Come ha spiegato la Prof.ssa Elena Azzolini, medico specialista in Sanità Pubblica e responsabile del Comitato Scientifico di Micuro: “Per orientarsi, è importante innanzitutto osservare l'esperienza maturata dalla struttura. L'alto volume di interventi eseguito in una struttura, infatti, secondo quanto dimostra un'ampia letteratura scientifica, ha un impatto positivo sull'efficacia delle cure. Se un chirurgo esperto opera in diversi ospedali, non è garantito che otterrà gli stessi risultati in tutte le strutture. Questo perché il successo di un intervento complesso dipende non solo dall'esperienza del chirurgo, ma anche dal supporto dell'équipe, dalla tecnologia disponibile e dalla collaborazione con altre parti dell'ospedale”.

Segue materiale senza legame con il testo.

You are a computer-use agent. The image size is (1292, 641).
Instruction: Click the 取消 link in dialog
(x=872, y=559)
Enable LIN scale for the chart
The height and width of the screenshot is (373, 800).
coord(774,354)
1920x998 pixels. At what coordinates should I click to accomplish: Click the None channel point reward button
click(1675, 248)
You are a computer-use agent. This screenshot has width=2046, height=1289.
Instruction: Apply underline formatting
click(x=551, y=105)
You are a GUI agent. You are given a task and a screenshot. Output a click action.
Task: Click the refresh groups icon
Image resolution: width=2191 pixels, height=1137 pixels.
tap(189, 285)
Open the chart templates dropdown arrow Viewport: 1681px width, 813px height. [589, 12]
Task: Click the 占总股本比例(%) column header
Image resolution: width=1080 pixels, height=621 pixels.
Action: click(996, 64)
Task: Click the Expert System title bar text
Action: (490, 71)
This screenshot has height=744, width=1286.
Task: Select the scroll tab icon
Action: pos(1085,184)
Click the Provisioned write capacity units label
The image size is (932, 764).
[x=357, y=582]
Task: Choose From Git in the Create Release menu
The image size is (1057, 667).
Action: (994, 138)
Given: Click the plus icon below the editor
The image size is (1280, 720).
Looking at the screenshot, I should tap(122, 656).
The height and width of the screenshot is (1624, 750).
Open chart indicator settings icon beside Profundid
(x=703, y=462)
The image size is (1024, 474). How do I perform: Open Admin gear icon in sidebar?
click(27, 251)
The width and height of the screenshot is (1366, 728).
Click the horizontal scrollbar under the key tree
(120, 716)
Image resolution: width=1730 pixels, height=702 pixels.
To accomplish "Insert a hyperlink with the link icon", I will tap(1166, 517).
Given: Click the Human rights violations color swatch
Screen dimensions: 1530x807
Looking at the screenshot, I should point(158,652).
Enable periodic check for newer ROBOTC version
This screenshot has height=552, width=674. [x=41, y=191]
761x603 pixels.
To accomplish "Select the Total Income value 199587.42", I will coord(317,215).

Classifica nazionale: le 5 strutture che nel 2022 in Italia hanno effettuato un maggior numero di interventi chirurgici per aneurisma cerebrale non rotto
- Ospedale M. Bufalini di Cesena - AUSL Romagna (n° interventi: 106)
- Azienda Ospedaliero Universitaria Careggi di Firenze (n° interventi: 97)
- Ospedale Niguarda di Milano - ASST Grande Ospedale Metropolitano Niguarda (n° interventi: 91)
- Azienda Ospedaliera di Perugia (n° interventi: 83)
- IRCCS Neuromed - Istituto Neurologico Mediterraneo di Pozzilli (IS) (n° interventi: 78)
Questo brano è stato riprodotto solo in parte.